Sunday, October 2

Purple Oves


So, I need to take the time to write about the phenomenon that is female blue balls.  I want to change the name to female blue vaginal tract but that just sounds too scientific so I’m going to call it purple oves.  Here’s what I’m talking about.  Sometimes (3 times a day), I find the need to rub one out.  The problem I come across is this internal “ache” that seems to occur due to the lack of penetration (unfortunately, I have yet to find a vibrator that sustains me, but that’s besides the point).

So, it gets me wondering whether I’m the only with this problem.  And I know it isn’t.  Females are just not inclined to claim they have blue balls (let alone admit they jerk off).  But whatever.  The problem is that females just don’t like to admit that they like something in them.  I only get it when I’m in heavy foreplay or I’m rubbing one out.  The minute I get penetrated, there is no reason for the feeling to come about. 

I think that people put a greater emphasis on male blue balls and fail to realize that there are women that have similar needs that fail to be met.  Evolution has developed men to be able to bust into a woman.  Failure for such “bustage” results in the age-old blue balls. 

So, why can’t females feel the same evolutionary instinct when they have lack of dick in them?  It’s not so much a question as it is a fact.  I’m fairly neo-feminist (if not totally obvious) and think that while certain double standards are appropriate, others not so much.

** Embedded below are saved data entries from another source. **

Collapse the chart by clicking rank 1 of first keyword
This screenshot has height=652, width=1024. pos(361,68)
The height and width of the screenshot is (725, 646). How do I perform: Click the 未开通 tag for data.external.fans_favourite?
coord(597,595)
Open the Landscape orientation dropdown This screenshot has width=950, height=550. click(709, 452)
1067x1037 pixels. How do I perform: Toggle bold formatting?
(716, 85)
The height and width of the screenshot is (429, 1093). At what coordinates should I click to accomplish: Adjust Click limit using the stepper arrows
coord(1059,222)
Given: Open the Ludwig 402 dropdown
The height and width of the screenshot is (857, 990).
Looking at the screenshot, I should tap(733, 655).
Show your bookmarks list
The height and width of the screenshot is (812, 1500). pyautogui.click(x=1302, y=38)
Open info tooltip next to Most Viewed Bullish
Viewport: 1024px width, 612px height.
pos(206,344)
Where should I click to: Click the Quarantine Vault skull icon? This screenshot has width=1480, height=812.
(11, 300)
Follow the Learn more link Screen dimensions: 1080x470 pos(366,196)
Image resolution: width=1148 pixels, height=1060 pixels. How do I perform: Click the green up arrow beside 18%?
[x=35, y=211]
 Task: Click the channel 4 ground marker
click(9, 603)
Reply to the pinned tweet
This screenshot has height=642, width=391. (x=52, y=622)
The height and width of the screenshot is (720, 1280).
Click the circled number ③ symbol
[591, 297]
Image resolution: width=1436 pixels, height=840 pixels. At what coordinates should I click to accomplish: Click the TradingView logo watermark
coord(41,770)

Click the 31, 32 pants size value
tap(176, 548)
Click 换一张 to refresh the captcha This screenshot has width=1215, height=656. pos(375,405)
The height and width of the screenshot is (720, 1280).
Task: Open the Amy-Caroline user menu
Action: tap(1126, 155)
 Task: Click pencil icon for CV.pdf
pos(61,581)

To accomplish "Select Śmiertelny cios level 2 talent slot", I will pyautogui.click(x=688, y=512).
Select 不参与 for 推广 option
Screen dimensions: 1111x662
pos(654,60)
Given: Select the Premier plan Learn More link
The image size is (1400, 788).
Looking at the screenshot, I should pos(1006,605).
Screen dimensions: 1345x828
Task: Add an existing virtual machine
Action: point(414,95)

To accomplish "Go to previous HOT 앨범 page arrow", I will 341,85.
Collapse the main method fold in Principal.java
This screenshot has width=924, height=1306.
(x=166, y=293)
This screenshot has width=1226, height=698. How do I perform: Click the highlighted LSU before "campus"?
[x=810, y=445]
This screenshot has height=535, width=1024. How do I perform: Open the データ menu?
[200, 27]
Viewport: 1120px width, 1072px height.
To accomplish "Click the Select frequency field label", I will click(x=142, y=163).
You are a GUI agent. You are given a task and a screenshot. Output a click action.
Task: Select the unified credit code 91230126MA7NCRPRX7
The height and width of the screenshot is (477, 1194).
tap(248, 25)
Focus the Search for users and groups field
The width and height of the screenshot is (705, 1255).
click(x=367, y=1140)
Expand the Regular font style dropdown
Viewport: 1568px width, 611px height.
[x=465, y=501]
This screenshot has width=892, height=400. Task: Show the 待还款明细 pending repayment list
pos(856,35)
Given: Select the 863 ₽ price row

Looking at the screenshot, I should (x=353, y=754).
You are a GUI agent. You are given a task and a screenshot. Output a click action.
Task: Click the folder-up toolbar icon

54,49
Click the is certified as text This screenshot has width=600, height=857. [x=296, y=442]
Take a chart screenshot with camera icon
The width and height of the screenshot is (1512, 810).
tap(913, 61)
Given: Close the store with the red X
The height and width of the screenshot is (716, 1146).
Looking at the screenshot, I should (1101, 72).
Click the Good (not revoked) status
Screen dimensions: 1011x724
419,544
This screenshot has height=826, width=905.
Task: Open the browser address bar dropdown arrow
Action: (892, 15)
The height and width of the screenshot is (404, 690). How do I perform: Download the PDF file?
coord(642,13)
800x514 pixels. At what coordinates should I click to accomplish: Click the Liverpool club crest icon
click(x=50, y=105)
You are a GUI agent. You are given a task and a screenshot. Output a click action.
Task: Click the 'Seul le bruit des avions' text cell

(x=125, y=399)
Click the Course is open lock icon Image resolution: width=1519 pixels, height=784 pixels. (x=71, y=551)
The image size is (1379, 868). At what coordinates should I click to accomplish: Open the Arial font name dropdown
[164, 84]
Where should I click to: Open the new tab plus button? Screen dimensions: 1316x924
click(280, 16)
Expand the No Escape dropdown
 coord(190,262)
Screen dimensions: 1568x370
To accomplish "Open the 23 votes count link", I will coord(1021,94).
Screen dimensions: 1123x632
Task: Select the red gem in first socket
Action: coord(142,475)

This all boils down to a female’s need to have sex.  Not just a need, but an inherent and biological mechanism that can actually cause pain if not fulfilled.  That all being said, I have a few postulations (don’t know if that’s a word, don’t really care).  A female can absolutely have purple oves and need to have sex.  It’s part of her biological nature.  A male can absolutely have blue balls and need to have sex.  Again, it’s part of his biological nature. 

That all being said, it isn’t a myth as much as it is a biological phenomenon that gives both sexes an actual reason to get some.  So I get a slight bother when I get questions about what to do when their mates are not providing sexually.  I’m not saying the 3-times a day bullshit I need, but even just the 3-times a week schedule.  It bothers me because there is a clear disconnect between the mates.  A.  There are likely communication issues, and B.  There is no way this relationship is going to work, if you can’t even move on the physical.

Sex is evolved to be a biological need.  If there is a disconnect (as I outlined above), then there is likely a weed out happening.  I hate saying that because you all paint pretty pictures in your head that you’re going to find the perfect girl or guy who will want to have sex or won’t want to have sex on your terms only.  It’s definitely not like that. 

So, I want to propose this.  Before you delve deep into a relationship with wining, dining, meeting the parents, taking vacations, etc.  Please be sure and make sure you are both on the same sexual needs tract.  It will save both of you some time.  Please trust me on this.

I’m dedicating this post to the pathetic women out there that think they can talk to a dude till 4am and not expect to go home with him.  Good luck with that, idiot.    

1 comment:

jkd said...

I have purple oves all the time. I mean ALL the time.